Less than a week after BarCamp, nearly 300 people stuffed themselves into The Windup Space on North Avenue for the third installment of Ignite Baltimore, a popular event in which 16 people get five minutes each to speak to Baltimore about a topic they’re passionate about. Mike Subelsky, the event’s co-founder, opened the evening with an explicit mission statement: “The emphasis is on networking. We want to catalyze a reaction between the different scenes in Baltimore.” No need for the hash tag question to be asked this time.
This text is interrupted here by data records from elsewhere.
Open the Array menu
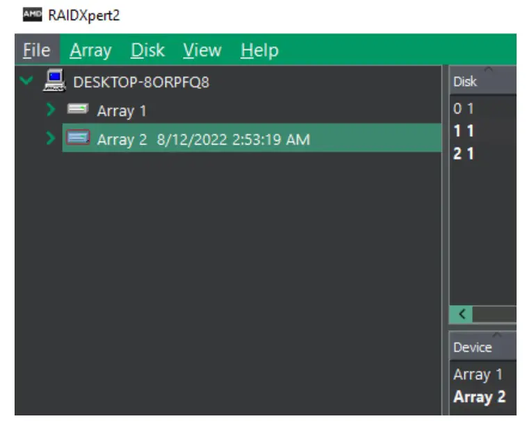This screenshot has height=421, width=527. [x=90, y=51]
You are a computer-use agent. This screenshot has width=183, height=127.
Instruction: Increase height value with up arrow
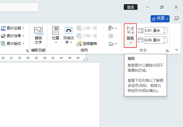[x=164, y=29]
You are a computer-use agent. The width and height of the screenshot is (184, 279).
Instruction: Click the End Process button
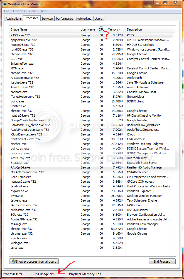[x=162, y=262]
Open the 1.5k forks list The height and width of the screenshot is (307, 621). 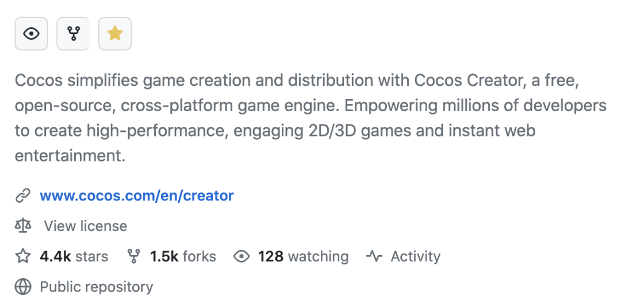pos(183,256)
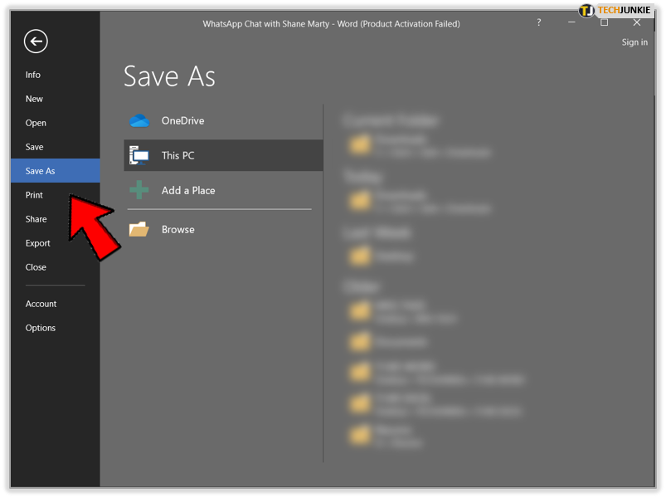Click the green plus Add a Place icon
666x498 pixels.
(139, 190)
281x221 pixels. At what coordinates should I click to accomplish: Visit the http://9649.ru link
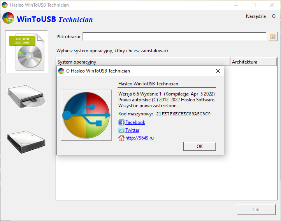click(x=139, y=138)
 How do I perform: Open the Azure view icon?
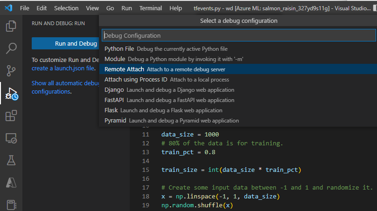coord(11,183)
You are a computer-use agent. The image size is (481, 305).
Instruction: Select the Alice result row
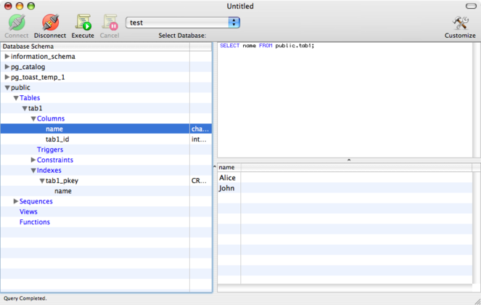228,178
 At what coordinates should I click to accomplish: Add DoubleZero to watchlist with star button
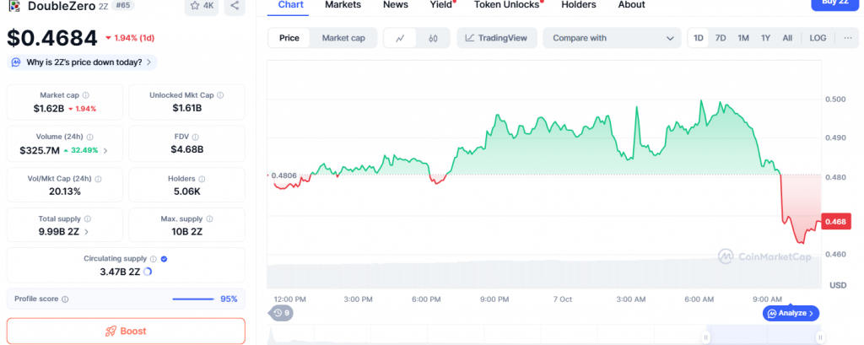point(201,6)
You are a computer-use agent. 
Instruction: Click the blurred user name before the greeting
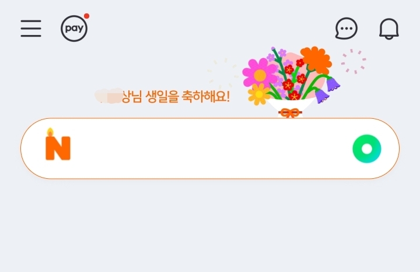click(109, 96)
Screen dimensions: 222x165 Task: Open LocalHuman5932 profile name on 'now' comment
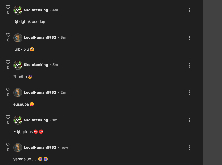pyautogui.click(x=40, y=147)
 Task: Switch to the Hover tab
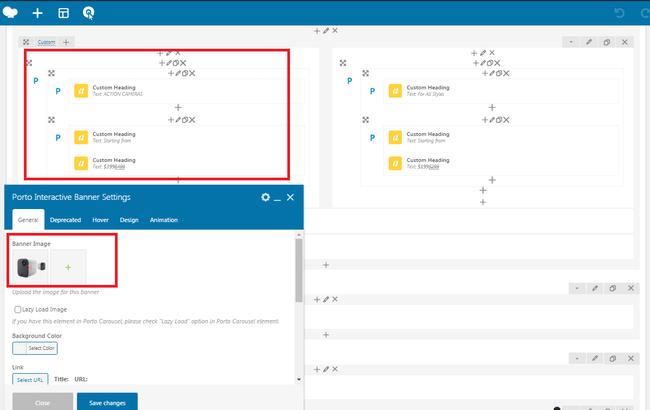click(x=100, y=220)
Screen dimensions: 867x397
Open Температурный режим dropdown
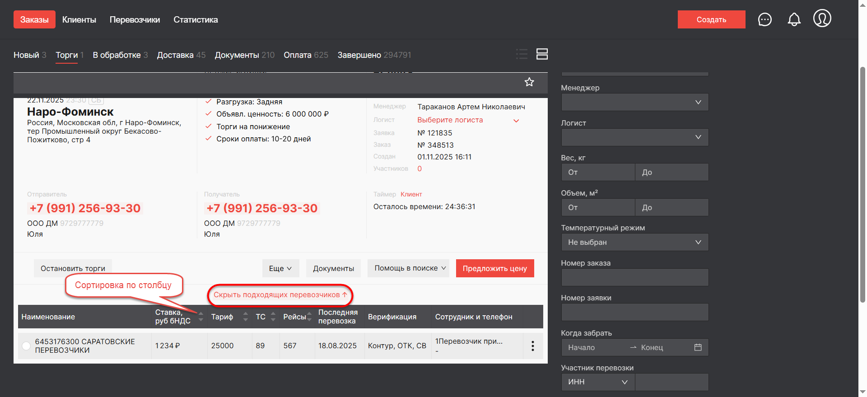pyautogui.click(x=634, y=243)
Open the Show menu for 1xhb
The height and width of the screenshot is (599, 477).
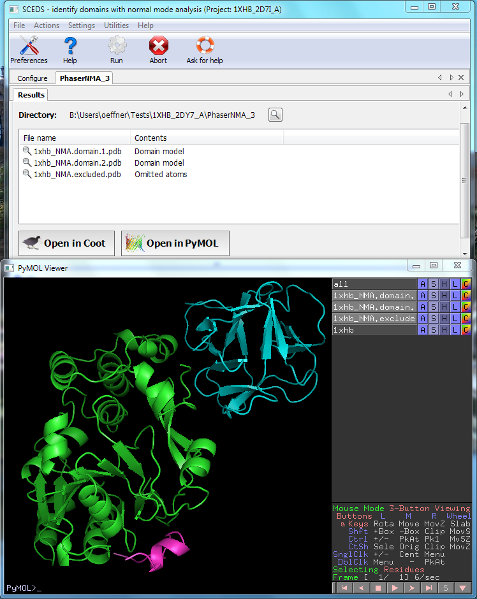[x=433, y=330]
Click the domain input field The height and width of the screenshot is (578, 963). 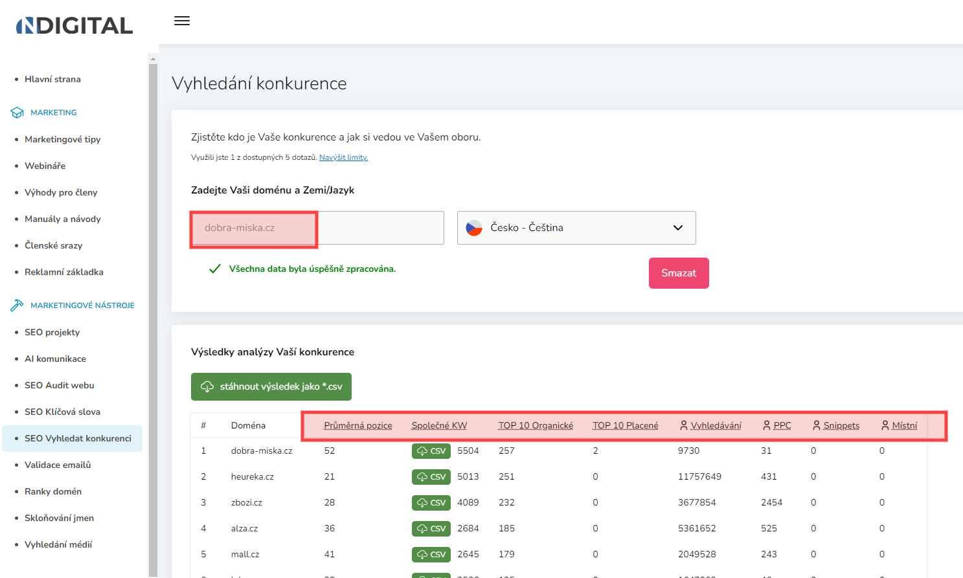click(317, 228)
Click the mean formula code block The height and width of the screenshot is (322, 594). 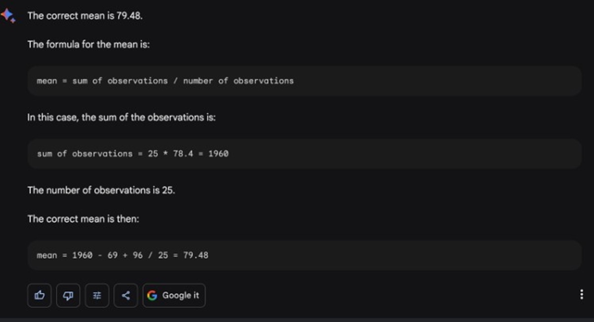[304, 81]
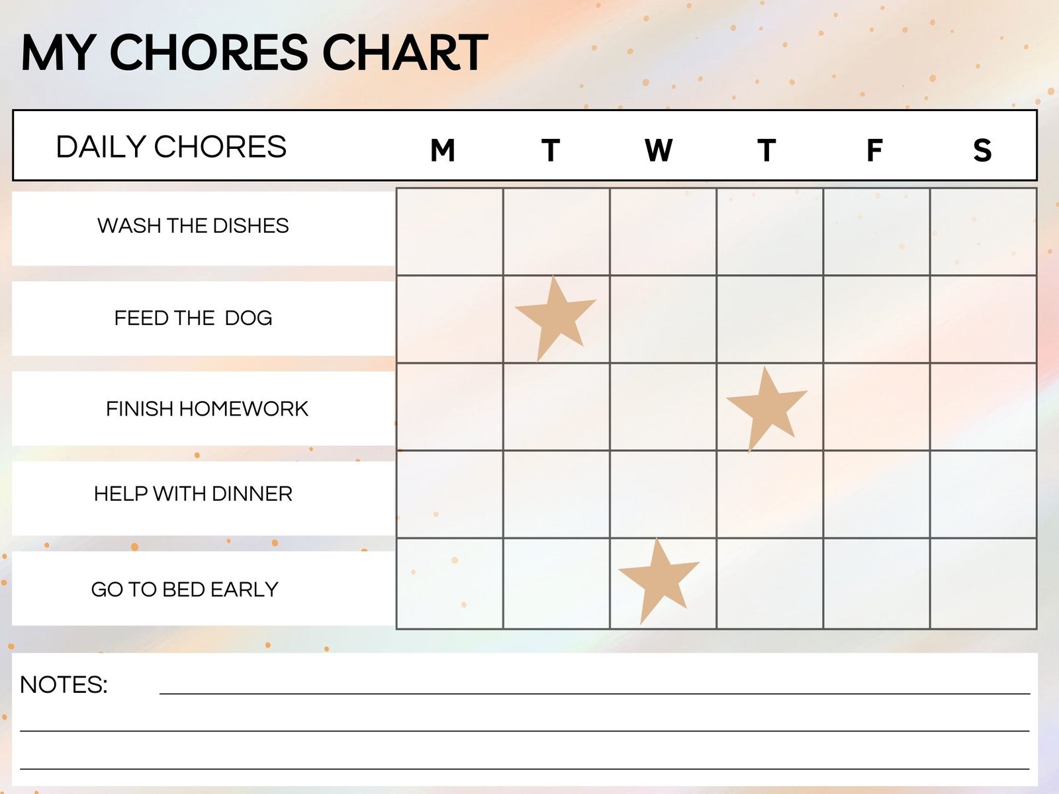Tick the Wash the Dishes cell for Wednesday
This screenshot has height=794, width=1059.
663,232
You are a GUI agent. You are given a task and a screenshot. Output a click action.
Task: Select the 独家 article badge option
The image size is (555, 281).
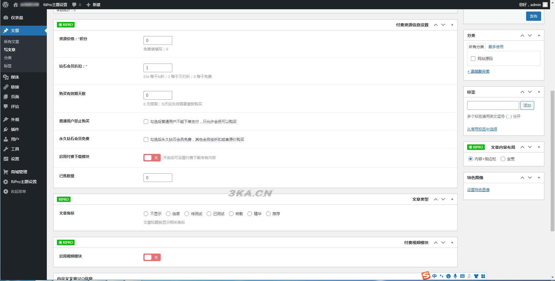click(168, 214)
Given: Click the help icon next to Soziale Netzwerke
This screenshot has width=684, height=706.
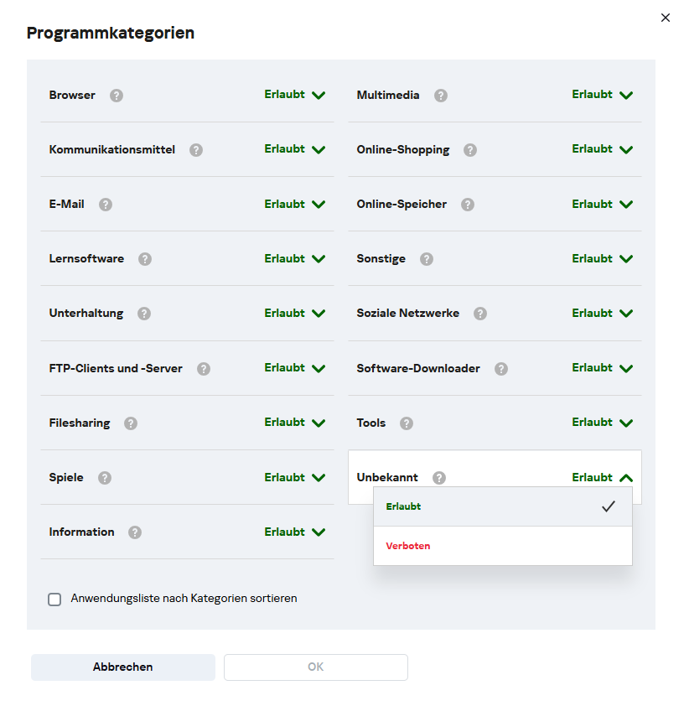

Subelsky announced it was “#IB3,” adding, “If you don’t know what a hash tag is, you’re at the perfect event to find out.”

During the next few hours the crowd heard “lightning talks” on everything from the power of improv theater to theories of Web design to urban trees to eavesdropping to “The Archimedes Palimpsest” (a famous manuscript in the collection of the Walters Art Museum) to the meaning of life. (Hint: It’s life.) Not every talk was compelling, but together they provided a cornucopia of ideas from a variety of characters and disciplines, making Baltimore seem like an interesting place full of inspiring people.

Subelsky, a Web programmer, entrepreneur and co-founder of e-mail organization service OtherInbox.com, said he approached Patti Chan, one of the founders of the local site 600block.com, about starting Ignite after attending SocialDevCamp East in May 2008.

“I was amazed to see how many people showed up who were interested in the same things I was. That event is more technically focused, and I wanted to see if we could create something similar with the entire creative community,” says Subelsky. (Smalltimore alert: Subelsky is married to Style senior editor Laura Wexler.) “We hope to catalyze change and growth in Baltimore by mixing up a bunch of smart people who don’t get to interact on a daily basis and giving them 16 conversation starters.”

Each of the three Ignite events has been packed to capacity at The Windup Space, so the event is moving to the Walters Art Museum for Ignite No. 4 on Oct. 22. And on Nov. 5, Troy and Subelsky, and a team of others, will put on TEDxMidAtlantic, a regional version of the renowned Technology, Entertainment, and Design conference that began in 1984 and posts the talks given at its annual conferences online at ted.com. There you can listen to 18-minute talks from architect Daniel Libeskind, environmentalist Al Gore, graphic novelist Ben Katchor and first lady Michelle Obama. That Baltimore was selected to host a TEDx conference reflects the thriving community that already exists, and will no doubt offer a huge injection of prestige, energy and inspiration.

Noting the new developments— groups, ideas, connections— happening around town on a daily basis, Troy says, “There’s a burgeoning sense of optimism about Baltimore that I haven’t felt in a few years.”